A civil action, in final analysis, then, is civilisation’s substitute for vengeance. In its present form, this civilised substitute for vengeance consists in a legal power to resort to the court praying for something against a defendant. Whether the claim is well-founded or not, is a totally different and indifferent, fact.’ ”


The right of access to court is indeed foundational to the stability of an orderly society. It ensures the peaceful, regulated and institutionalised mechanisms2[6] to resolve disputes, without resorting to self help. The right of access to court is a bulwark against vigilantism, and the chaos and anarchy which it causes. Construed in this context of the rule of law and the principle against self help in particular, access to court is indeed of cardinal importance. As a result, very powerful considerations would be required for its limitation to be reasonable and justifiable.

[23] When the importance of the purpose of section 38(2) of the Act in terms of section 36(1)(b) is evaluated, what needs to be considered at this stage is not the purpose of the Act (although it may be of some relevance), but the purpose of the impugned provision itself. Mr Lever submitted that its` purpose was “to provide a quick, effective and inexpensive procedure” that enables the Bank to protect whatever real rights it has in the secured property. He contended that the use of this procedure avoids the delays and costs associated with the normal legal procedures. In this way, he argued, more money would be available to service loans. He further argued that the North West Agricultural Bank is not a commercial concern, but a statutory body entrusted with public funds.2[7] Because public funding is scarce, the protection of the Bank’s funds becomes particularly important.

[24] That the Bank needs to recover its property from defaulting debtors in a manner that saves time and costs is indeed an important consideration. The risks to which the Bank is exposed and the fact that it is entrusted with a scarce public resource, to be utilised for the development of agriculture in the North West Province, emphasise the value of its ability to protect its resources. The importance of these time and cost-saving measures in the interests of the Bank and other debtors does not, however, detract from the importance of the public interest served by the need for justiciable disputes to be settled by a court of law.

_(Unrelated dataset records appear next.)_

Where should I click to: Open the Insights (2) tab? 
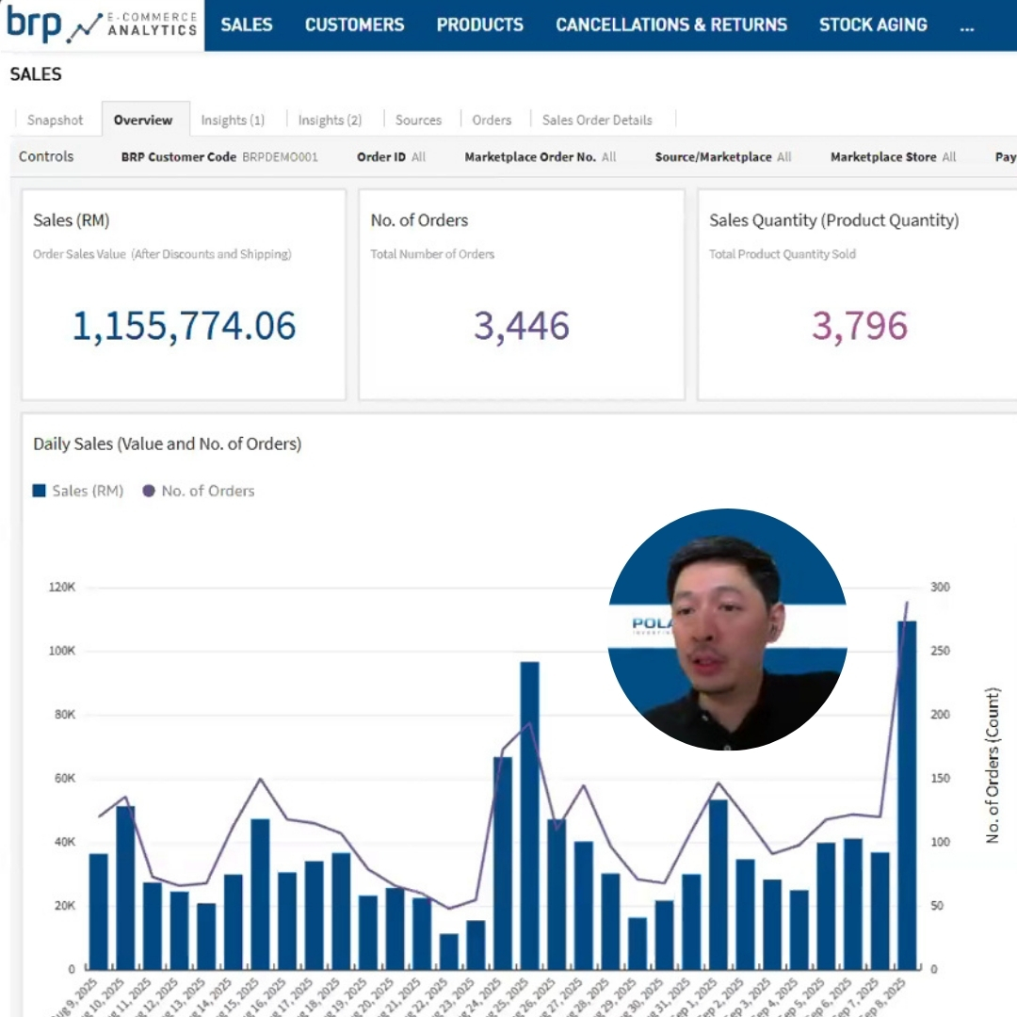[x=330, y=121]
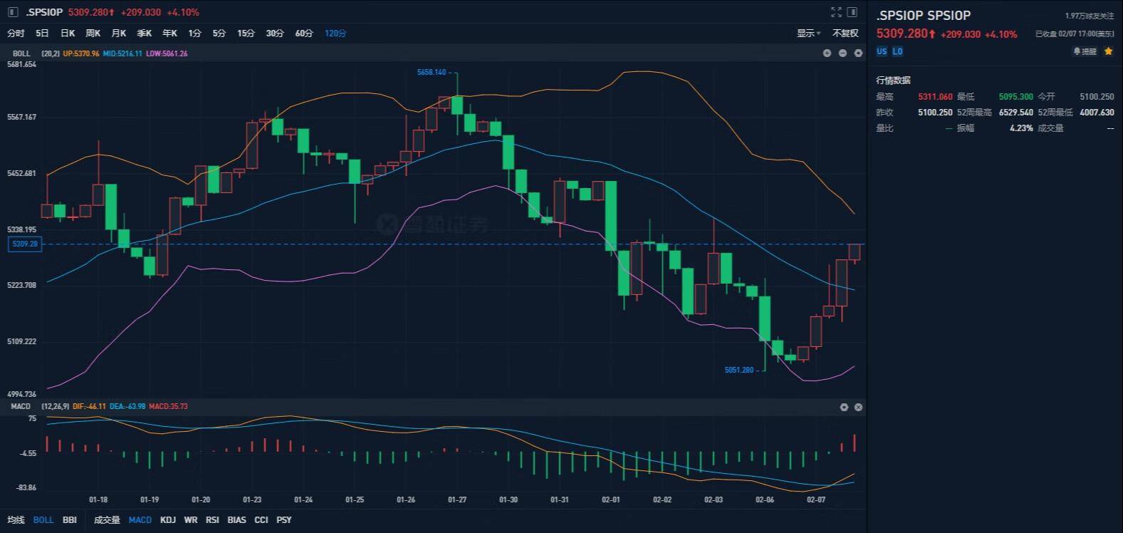Viewport: 1123px width, 533px height.
Task: Zoom out chart with minus icon
Action: (842, 53)
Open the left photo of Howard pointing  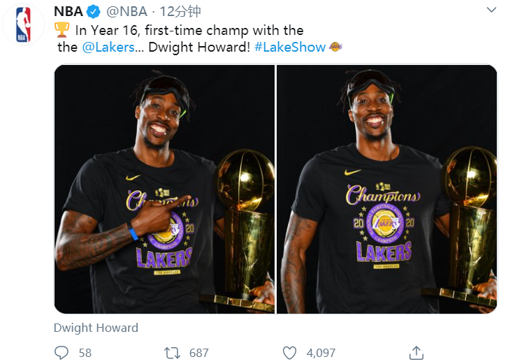click(164, 189)
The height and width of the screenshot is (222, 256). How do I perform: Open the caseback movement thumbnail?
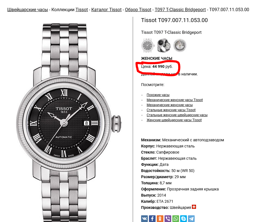click(x=180, y=45)
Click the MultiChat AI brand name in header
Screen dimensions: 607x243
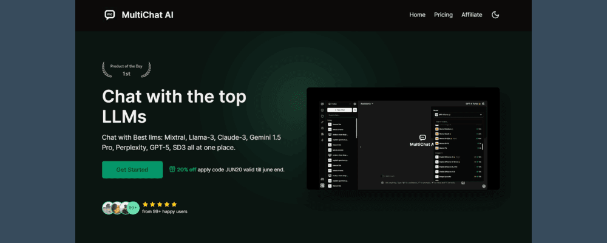148,15
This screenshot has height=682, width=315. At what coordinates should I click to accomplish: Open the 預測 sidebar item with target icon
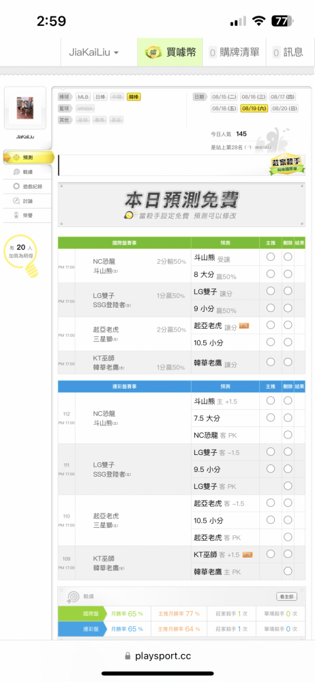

[25] When considering the nature and extent of the limitation,2[8] it is apparent that section 38(2) does not permanently limit the right in section 34, since a debtor may apply to court to restrain the Bank from proceeding in terms of section 38(2) until a court has adjudicated upon the debtor’s alleged defences.2[9] The nature of the limitation is that section 38(2) deprives the debtor of her or his right of access to courts in that it allows the Bank to resort to self help by by-passing the courts in enforcing its claim, instead of utilising normal court procedures. The extent of the limitation is substantial in relation to the harm it causes. Limitation of proprietary or possessory rights in the manner contemplated by the impugned provision may be extremely prejudicial to debtors. If the goods subject to seizure and sale are farming implements (as in the present case), and the Bank proceeds against the debtor without the safeguards of the judicial process, such a debtor may be unfairly deprived of her or his livelihood. Moreover, security over property and the seizure and sale thereof, need not only be limited to farming implements.3[0] It is conceivable that household property or any other goods may be pledged. However, even if the debtor has agreed to the terms of seizure and is in breach of contract, the seizure could make serious inroads into her or his proprietary rights. The measures adopted by the legislation are thus too drastic for their purposes.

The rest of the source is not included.